DESCRIPTION OF THE TASK:
In the records below, find the line containing "Task: Select the S size row label" and print it and every line after it exactly, through the end. Skip pictures.

--- EXCERPTED RECORDS Enclosed Below ---

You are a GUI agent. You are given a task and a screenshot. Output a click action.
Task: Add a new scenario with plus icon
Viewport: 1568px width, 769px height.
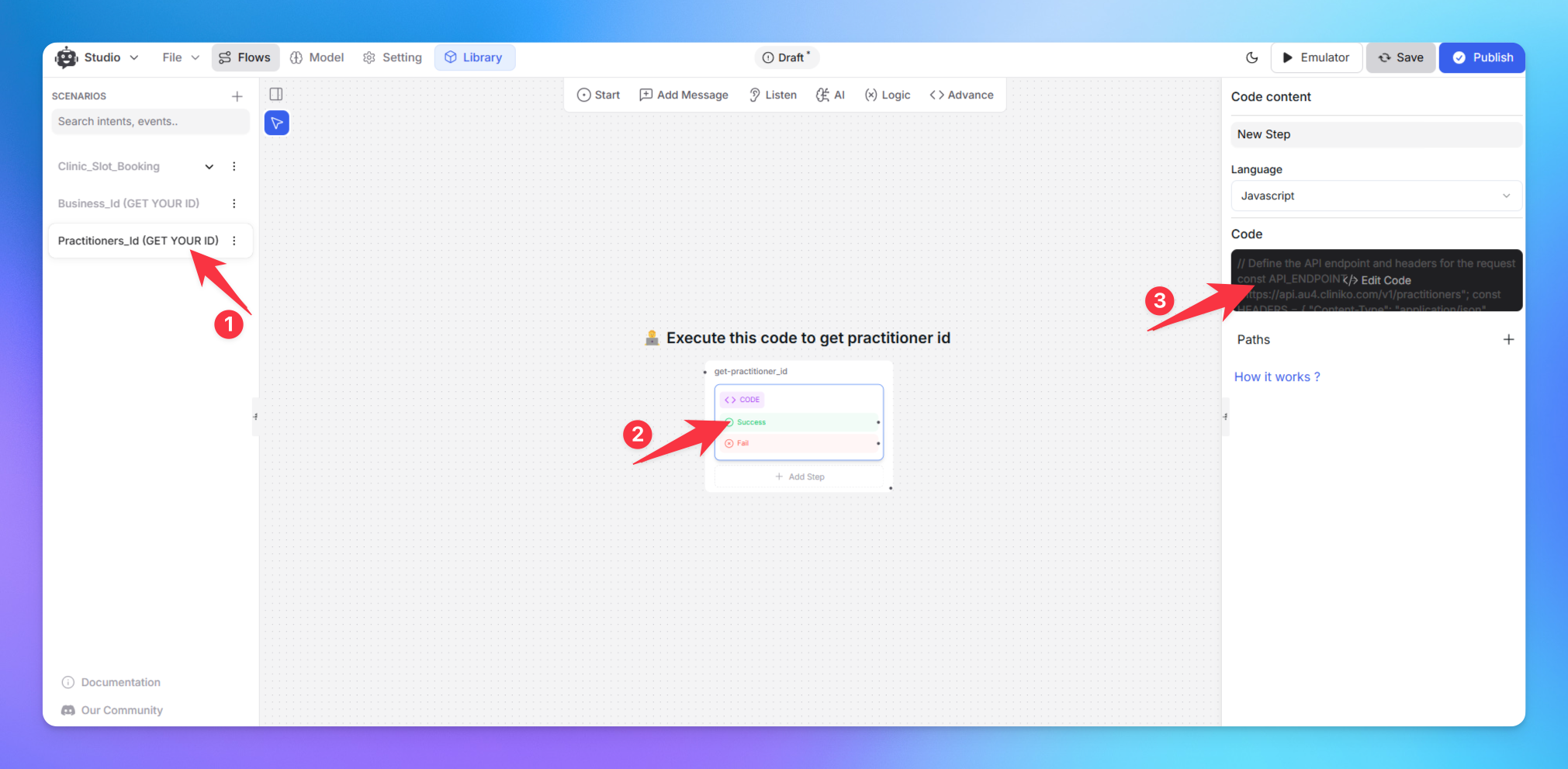pyautogui.click(x=237, y=96)
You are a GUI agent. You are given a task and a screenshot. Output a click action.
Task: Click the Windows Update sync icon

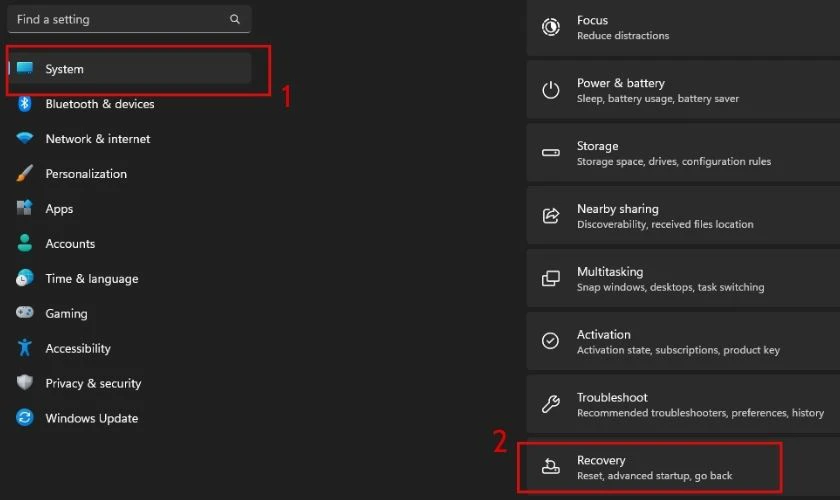click(25, 417)

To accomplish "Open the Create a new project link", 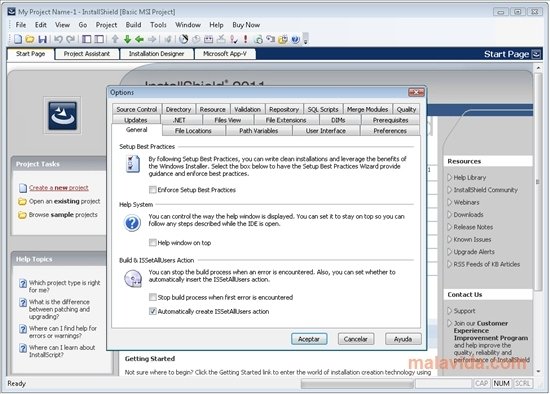I will click(59, 188).
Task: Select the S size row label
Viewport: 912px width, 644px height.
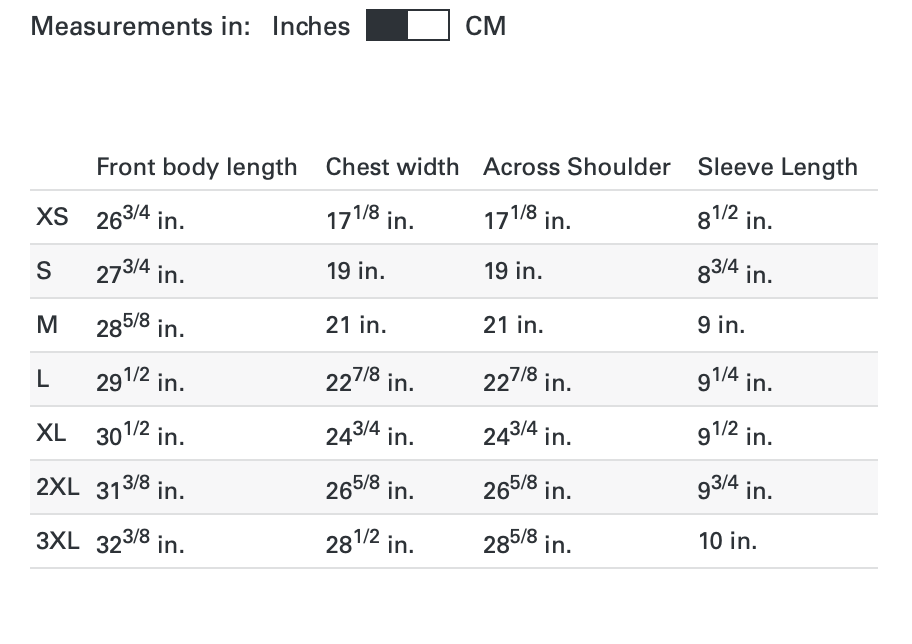Action: click(x=44, y=271)
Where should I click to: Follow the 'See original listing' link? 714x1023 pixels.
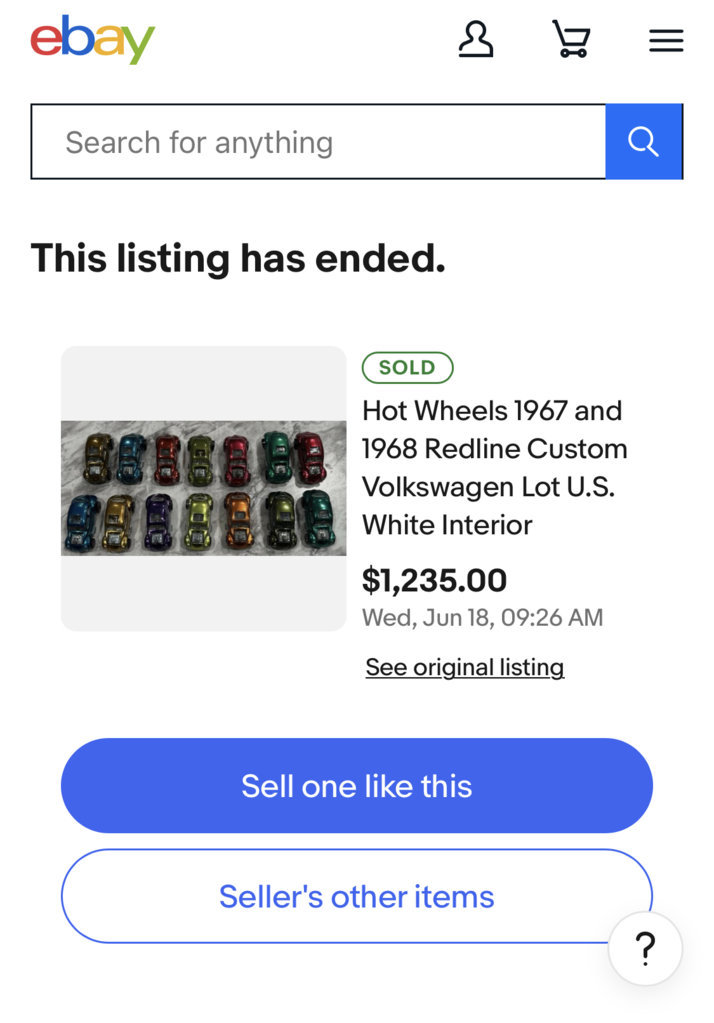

--- End of Enclosed EXCERPTED RECORDS ---

EXERCISE OUTPUT:
Task: Select the S size row label
Viewport: 912px width, 644px height.
Action: click(x=44, y=271)
Where should I click to: Follow the 'See original listing' link? 714x1023 pixels.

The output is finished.